In the present issue of the journal, Sorscher and Caruso [1] present data on the provision of continuous positive airway pressure (CPAP) during hospitalization in a cohort of 195 people. Only 26% of people with an established diagnosis of Obstructive Sleep Apnea (OSA) received CPAP therapy during hospitalization. Only obesity was found to be a predictor of receiving an admitting order for CPAP therapy. Such a low rate of treatment adherence is shocking and should prompt us to reflect on the status of treatment of OSA among hospitalized patients.

Admittedly, the report by Sorscher and Caruso [1] is based on a retrospective study of a relatively small cohort of people over a short period of time. The only other study of a similar nature was published in this journal in 2008. The study by Spurr et al. [2] found that 5.8% of inpatients with OSA received treatment during hospitalization. As Sorscher and Caruso properly discuss in their paper, methodological limitations might have resulted in an underestimation of CPAP use in the Spurr study (as the provision of CPAP therapy was based on procedural billing codes, and thus, people using their own CPAP device from home would not have been counted as receiving therapy).

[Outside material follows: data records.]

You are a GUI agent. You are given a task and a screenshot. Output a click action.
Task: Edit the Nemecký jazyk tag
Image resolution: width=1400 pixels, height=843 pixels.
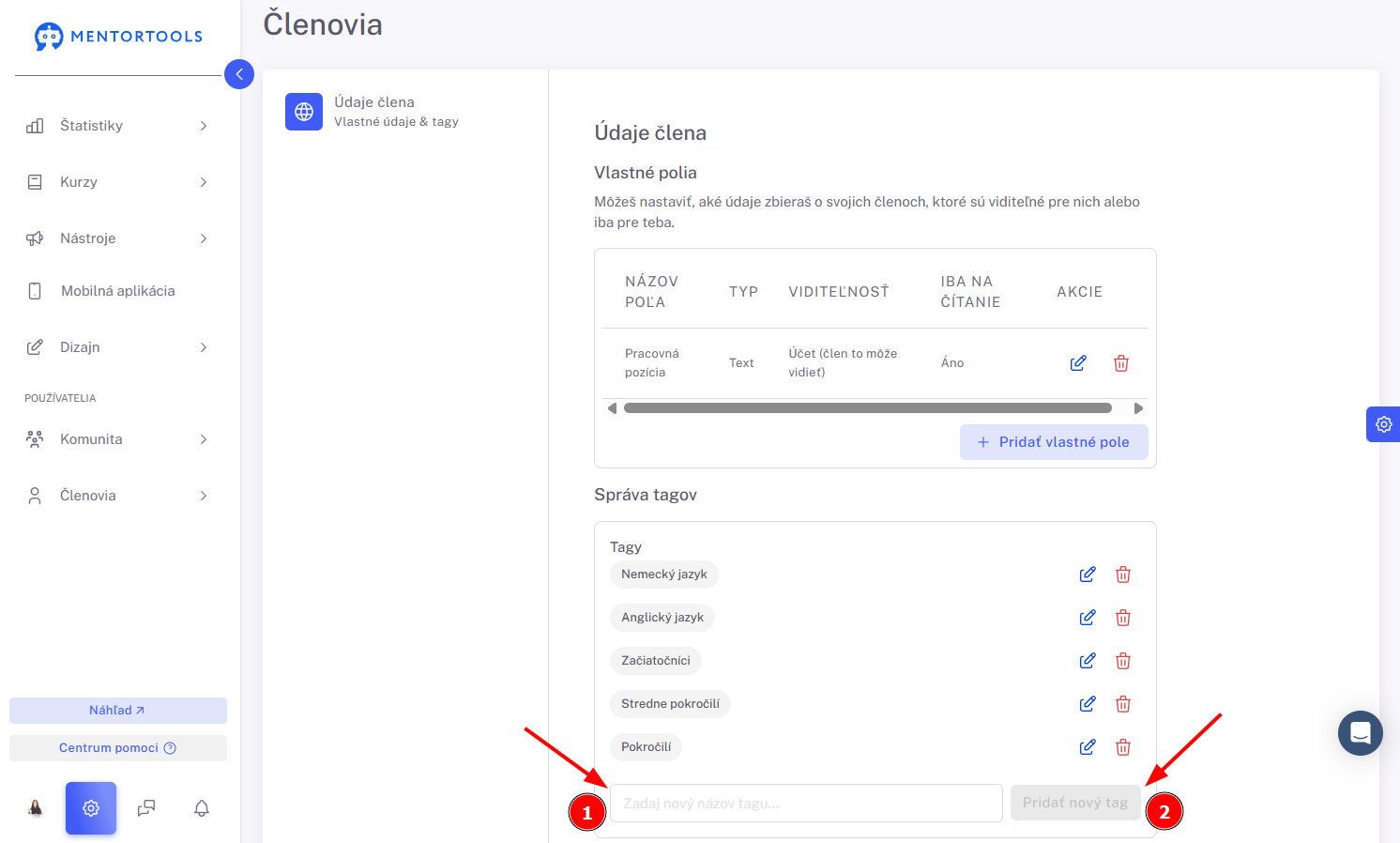pos(1088,575)
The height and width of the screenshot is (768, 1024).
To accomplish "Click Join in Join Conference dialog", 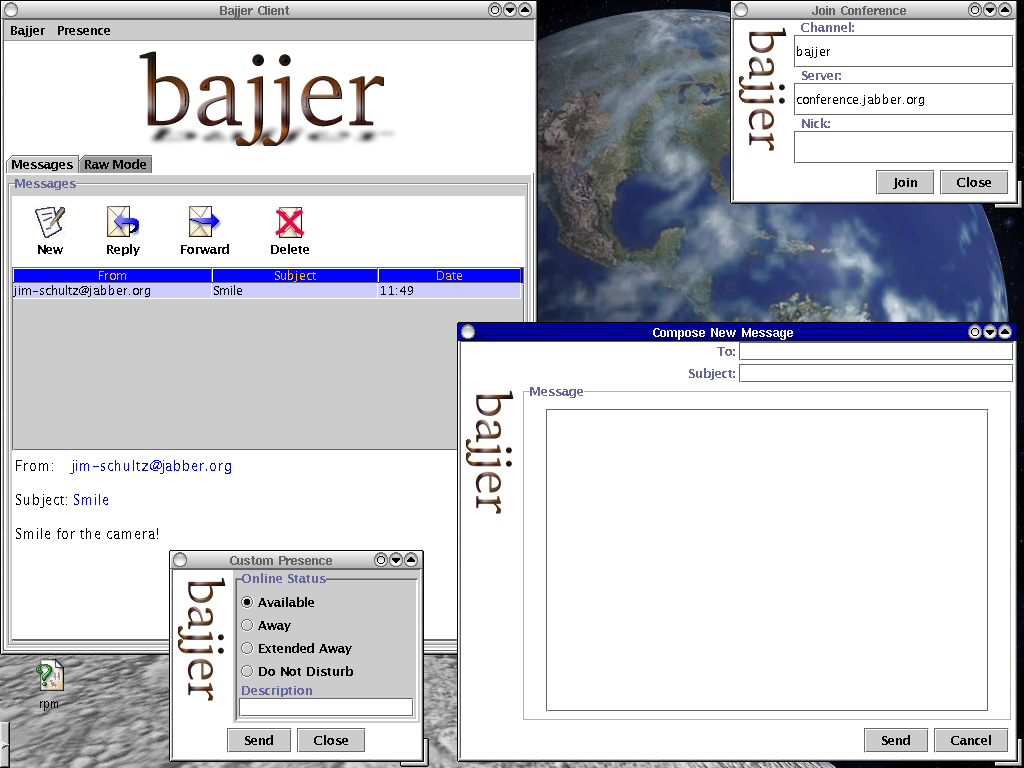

The report by Sorscher and Caruso [1] is drawn from 195 consecutive admissions of people with a preexisting diagnosis of OSA. They represented 3.2% of total admissions during the study interval. The report does not provide data on the overall characteristics of those admitted to the inpatient setting, and thus, it is not possible to comment on the frequency of the diagnosis for those being hospitalized during the study period. While of potential interest, it is certainly not central to the main objective of the study.

Unfortunately, the report does not include data on the severity of OSA. In the absence of this information, it is difficult to place the results of the study in the proper perspective. Categorization of the severity of OSA (and the likelihood of receiving CPAP therapy) would be of great help in evaluating the significance of the report. The binary categorization of presence or absence of OSA as an initial strategy to study the provision of CPAP in the inpatient setting is understandable as an initial strategy. However, additional analyses incorporating the severity of OSA would be most desirable. In this context, one can only speculate if obesity might have represented a proxy for the severity of OSA (or alternatively simply a clinical feature further emphasizing the desirability to treat the condition).

The lack of information about the severity of OSA paired with the seemingly inconsequential effects of not treating the condition (for most of the people in the cohort) suggests that nothing was lost by not providing therapy during the inpatient stay. This conclusion would seem legitimate given the comparable length of stay among those with and without the diagnosis of OSA. Such an outcome contrasts sharply with our clinical beliefs and multiple clinical and research reports [3, 4]. In fact, the potentially negative impact of untreated OSA in perioperative risk has prompted the American Society of Anesthesiologists to identify guidelines for preoperative assessment and screening to reduce surgical risk [5]. This paradigm prompts two considerations. One relates to additional research to further determine the negative consequences of leaving OSA untreated during nonsurgical hospitalization (clinically, this would seem unnecessary given the overwhelming evidence of negative outcomes among those with untreated OSA). The second consideration, which requires prompt action by clinicians, is the adoption of viable strategies to assure continued therapy of OSA during hospitalization. Failure to implement such strategies contrasts sharply with the efforts at identifying undiagnosed OSA in the preoperative stages of surgical cases. Clearly, more needs to be done to address untreated OSA in the inpatient setting.